CALGARY, Alberta (Reuters) - Canada's largest pipeline company Enbridge Inc cut 5 percent of its workforce on Monday, a company spokesman said, as low crude prices continued to drag on the North American oil and gas industry.
Enbridge spokesman Graham White said the reductions were made across Canada and the United States and represented about 500 employees at all levels and 100 unfilled positions.
He said the reductions had nothing to do with the Canadian government's announcement on Friday that it plans to ban tankers along British Columbia's northern coast, where Enbridge's long-delayed Northern Gateway pipeline terminates.
"All decisions were made prior to that announcement and Northern Gateway was not impacted by the reductions," White added.
The layoffs at Enbridge follow tens of thousands of other job cuts across the Canadian oil and gas industry as a result of the prolonged slump in global crude prices. Producers have been hardest hit but service providers including pipeline companies are also feeling the pinch.

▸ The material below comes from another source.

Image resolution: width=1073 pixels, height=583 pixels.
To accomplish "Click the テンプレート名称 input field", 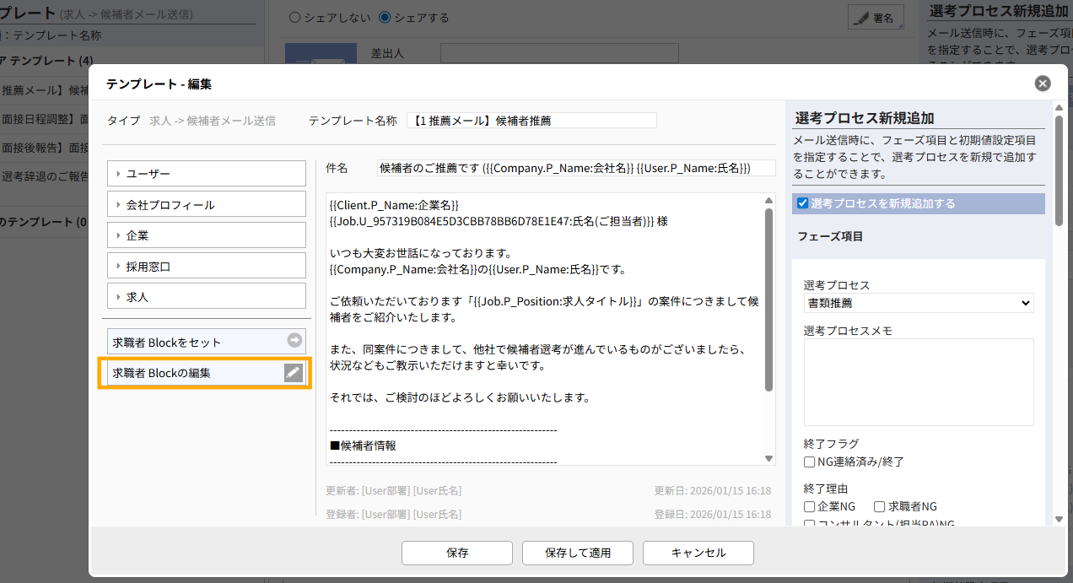I will [x=531, y=121].
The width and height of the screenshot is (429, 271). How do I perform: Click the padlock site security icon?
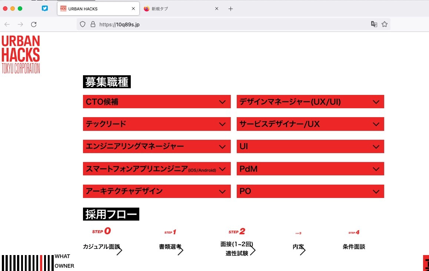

"While Enbridge is more resilient to commodity price downturns than others, we’re not immune," the company said in a statement, adding it was making the cuts to remain competitive.
Rival pipeline company TransCanada Corp is also preparing for more job cuts this week, although a spokesman declined to provide more details until all managers, employees and contractors are notified.
TransCanada announced in October that is was eliminating about 20 percent of its directors as slumping oil prices continued to take its on customers.